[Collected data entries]
═══

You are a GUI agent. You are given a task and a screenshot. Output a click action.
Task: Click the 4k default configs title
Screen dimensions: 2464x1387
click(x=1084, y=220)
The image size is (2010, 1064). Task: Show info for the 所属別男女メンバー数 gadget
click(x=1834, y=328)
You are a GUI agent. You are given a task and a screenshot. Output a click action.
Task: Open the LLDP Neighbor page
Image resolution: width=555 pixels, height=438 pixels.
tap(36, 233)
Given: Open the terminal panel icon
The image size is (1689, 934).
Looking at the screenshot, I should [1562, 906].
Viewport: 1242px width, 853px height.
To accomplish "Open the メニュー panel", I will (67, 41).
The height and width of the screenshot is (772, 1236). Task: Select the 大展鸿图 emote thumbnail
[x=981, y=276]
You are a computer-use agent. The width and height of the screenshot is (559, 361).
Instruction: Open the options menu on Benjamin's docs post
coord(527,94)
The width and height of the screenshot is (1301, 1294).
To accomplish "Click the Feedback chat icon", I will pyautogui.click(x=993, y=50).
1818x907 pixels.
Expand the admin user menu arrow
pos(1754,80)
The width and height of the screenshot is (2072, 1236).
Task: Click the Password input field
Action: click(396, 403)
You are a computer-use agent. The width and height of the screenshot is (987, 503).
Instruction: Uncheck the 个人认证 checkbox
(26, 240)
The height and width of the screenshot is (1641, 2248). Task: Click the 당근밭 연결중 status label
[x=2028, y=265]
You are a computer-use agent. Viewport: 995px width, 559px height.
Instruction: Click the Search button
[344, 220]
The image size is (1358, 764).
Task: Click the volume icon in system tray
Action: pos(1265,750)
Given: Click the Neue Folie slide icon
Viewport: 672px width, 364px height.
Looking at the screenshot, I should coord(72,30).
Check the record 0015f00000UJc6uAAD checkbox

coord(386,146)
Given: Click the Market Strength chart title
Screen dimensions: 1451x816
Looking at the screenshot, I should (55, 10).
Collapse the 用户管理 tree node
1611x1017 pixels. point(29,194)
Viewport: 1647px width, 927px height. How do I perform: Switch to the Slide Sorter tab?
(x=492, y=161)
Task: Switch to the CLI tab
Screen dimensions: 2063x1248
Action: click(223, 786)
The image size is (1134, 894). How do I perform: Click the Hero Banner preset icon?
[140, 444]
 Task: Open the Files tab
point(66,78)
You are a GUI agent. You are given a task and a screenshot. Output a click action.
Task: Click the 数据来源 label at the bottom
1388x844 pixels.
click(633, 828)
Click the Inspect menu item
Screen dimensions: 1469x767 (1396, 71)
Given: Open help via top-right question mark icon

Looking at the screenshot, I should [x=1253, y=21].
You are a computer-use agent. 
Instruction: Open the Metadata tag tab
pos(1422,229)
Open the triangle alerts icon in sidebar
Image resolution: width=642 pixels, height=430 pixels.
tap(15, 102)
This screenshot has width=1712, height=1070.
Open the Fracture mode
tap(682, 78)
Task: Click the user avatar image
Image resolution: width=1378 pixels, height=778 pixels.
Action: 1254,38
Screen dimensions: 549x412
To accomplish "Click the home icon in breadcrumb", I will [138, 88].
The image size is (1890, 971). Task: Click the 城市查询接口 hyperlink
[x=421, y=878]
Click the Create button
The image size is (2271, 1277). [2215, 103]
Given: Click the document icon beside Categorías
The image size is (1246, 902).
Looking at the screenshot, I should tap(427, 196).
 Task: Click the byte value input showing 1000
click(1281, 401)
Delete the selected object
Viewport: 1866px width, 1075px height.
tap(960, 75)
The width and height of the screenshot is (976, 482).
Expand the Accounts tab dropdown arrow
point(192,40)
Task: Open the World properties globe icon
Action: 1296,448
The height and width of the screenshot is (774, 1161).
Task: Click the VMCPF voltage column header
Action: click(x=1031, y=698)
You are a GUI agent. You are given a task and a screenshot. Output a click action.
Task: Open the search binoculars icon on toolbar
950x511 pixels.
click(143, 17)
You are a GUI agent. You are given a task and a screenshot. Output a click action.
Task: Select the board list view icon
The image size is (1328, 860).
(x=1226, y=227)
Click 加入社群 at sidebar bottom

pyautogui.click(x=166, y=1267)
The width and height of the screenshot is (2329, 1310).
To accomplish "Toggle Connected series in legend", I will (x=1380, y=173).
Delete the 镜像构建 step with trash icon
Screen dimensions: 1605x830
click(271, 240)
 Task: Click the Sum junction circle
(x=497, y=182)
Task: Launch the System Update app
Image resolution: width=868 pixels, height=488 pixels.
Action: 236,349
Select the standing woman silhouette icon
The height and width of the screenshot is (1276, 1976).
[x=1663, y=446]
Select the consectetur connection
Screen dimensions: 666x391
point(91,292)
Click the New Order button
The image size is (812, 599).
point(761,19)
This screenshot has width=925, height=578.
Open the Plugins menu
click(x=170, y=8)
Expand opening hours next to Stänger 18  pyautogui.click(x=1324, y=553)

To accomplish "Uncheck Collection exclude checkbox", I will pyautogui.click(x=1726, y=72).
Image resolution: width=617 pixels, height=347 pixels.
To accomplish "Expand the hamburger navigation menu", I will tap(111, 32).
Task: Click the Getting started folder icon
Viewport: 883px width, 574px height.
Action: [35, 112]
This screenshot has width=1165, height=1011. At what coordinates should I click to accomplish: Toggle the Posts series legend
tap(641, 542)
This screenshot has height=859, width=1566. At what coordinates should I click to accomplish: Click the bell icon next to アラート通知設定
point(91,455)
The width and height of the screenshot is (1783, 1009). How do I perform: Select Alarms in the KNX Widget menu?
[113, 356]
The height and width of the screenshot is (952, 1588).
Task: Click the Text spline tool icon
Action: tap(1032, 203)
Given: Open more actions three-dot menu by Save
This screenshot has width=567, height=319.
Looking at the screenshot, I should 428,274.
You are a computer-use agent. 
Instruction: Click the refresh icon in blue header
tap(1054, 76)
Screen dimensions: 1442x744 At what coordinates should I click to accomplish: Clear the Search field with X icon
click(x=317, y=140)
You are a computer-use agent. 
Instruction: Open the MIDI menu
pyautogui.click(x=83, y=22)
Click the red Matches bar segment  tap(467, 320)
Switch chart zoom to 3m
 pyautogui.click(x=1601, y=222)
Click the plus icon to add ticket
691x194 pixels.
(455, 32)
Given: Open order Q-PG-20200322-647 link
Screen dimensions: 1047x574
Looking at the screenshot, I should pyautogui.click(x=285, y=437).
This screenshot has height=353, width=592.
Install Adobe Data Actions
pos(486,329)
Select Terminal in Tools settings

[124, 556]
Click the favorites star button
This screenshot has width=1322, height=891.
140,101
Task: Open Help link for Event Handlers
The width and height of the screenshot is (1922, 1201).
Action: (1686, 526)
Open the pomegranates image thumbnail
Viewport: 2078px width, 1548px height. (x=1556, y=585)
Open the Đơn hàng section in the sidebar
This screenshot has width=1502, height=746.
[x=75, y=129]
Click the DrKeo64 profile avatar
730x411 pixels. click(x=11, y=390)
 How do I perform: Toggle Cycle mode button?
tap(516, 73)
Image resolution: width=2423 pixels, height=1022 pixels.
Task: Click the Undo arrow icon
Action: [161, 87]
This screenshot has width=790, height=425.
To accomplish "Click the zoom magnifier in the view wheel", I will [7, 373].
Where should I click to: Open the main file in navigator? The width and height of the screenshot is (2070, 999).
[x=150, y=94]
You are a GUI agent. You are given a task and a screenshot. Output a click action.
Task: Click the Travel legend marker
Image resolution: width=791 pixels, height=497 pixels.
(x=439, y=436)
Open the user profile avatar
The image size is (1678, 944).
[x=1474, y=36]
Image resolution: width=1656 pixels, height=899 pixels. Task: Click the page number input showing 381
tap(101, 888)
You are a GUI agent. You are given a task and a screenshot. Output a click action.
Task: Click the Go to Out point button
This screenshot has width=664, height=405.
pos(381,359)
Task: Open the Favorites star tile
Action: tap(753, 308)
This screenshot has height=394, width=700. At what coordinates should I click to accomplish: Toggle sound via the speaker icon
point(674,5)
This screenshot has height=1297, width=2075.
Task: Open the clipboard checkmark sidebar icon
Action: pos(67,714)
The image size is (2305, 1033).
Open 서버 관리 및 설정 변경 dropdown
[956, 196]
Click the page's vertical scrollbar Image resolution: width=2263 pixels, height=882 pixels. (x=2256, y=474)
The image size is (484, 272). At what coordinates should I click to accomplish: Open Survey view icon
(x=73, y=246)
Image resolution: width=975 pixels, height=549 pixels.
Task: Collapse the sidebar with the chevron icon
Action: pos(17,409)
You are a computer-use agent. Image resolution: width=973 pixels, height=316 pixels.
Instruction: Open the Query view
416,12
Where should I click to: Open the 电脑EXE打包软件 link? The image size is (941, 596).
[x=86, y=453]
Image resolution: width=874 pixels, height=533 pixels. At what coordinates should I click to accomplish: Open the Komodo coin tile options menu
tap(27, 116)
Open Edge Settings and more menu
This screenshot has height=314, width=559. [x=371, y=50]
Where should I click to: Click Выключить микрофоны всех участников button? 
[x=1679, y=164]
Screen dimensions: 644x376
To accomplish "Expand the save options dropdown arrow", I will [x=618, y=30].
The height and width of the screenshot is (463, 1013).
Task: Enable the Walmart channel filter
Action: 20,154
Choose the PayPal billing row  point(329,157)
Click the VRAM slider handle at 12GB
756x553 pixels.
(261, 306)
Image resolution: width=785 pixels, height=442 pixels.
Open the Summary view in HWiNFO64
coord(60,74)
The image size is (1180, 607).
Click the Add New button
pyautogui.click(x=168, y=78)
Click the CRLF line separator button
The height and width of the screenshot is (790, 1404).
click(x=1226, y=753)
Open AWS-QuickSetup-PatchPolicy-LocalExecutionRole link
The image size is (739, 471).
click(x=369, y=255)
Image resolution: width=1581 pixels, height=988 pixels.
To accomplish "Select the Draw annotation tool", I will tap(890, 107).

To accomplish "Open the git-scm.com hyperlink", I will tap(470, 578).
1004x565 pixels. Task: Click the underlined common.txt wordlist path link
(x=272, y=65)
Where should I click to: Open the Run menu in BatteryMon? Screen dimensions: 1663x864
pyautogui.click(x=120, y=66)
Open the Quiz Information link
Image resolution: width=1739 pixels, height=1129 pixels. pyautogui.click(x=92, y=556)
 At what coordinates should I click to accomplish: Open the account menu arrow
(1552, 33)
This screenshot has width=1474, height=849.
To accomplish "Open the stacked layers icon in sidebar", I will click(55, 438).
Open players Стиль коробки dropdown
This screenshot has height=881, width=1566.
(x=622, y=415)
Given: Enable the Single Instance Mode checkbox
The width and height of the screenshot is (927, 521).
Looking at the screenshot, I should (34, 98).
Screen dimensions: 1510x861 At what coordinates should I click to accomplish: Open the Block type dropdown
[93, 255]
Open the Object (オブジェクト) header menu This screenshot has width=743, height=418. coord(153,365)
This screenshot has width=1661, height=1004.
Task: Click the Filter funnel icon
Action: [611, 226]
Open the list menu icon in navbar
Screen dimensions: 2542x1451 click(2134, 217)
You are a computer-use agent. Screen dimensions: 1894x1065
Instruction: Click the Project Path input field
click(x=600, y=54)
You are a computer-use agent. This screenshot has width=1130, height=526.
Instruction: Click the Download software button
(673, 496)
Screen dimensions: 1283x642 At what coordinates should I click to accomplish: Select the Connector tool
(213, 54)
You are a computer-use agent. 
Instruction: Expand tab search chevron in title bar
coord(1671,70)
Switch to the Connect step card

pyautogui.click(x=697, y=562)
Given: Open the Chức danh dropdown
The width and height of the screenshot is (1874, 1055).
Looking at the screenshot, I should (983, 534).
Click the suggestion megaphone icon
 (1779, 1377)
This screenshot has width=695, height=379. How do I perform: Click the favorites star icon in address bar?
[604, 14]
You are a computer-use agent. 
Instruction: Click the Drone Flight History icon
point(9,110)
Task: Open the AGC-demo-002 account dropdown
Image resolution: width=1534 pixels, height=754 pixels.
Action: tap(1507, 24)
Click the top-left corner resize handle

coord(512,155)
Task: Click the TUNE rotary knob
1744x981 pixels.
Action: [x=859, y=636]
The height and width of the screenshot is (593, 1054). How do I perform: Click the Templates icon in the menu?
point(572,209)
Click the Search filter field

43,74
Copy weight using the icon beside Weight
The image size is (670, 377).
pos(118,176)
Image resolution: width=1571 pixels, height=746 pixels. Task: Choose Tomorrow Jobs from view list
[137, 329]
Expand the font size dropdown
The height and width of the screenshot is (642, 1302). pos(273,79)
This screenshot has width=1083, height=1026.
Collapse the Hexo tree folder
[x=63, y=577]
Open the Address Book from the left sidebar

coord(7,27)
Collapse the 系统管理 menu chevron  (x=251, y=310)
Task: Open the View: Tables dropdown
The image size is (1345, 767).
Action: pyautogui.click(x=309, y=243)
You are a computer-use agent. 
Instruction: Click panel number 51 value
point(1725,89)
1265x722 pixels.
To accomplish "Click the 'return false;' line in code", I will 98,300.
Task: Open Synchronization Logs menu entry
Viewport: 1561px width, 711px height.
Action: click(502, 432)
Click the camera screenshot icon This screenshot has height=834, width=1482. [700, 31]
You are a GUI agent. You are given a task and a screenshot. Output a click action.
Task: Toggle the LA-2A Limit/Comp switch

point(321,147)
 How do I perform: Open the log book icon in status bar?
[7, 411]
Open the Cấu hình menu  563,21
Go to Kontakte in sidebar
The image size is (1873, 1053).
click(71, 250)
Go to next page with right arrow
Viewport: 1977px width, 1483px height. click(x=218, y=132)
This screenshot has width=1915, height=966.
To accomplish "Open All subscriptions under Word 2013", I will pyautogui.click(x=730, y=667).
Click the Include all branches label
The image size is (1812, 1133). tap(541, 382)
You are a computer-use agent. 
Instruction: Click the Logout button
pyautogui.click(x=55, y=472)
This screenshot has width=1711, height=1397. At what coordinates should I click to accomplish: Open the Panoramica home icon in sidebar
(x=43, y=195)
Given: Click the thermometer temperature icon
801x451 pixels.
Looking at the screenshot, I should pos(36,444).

═══

Say how many lines in the records hold "Delete", with the number as the whole reply.

— Response to this task —
2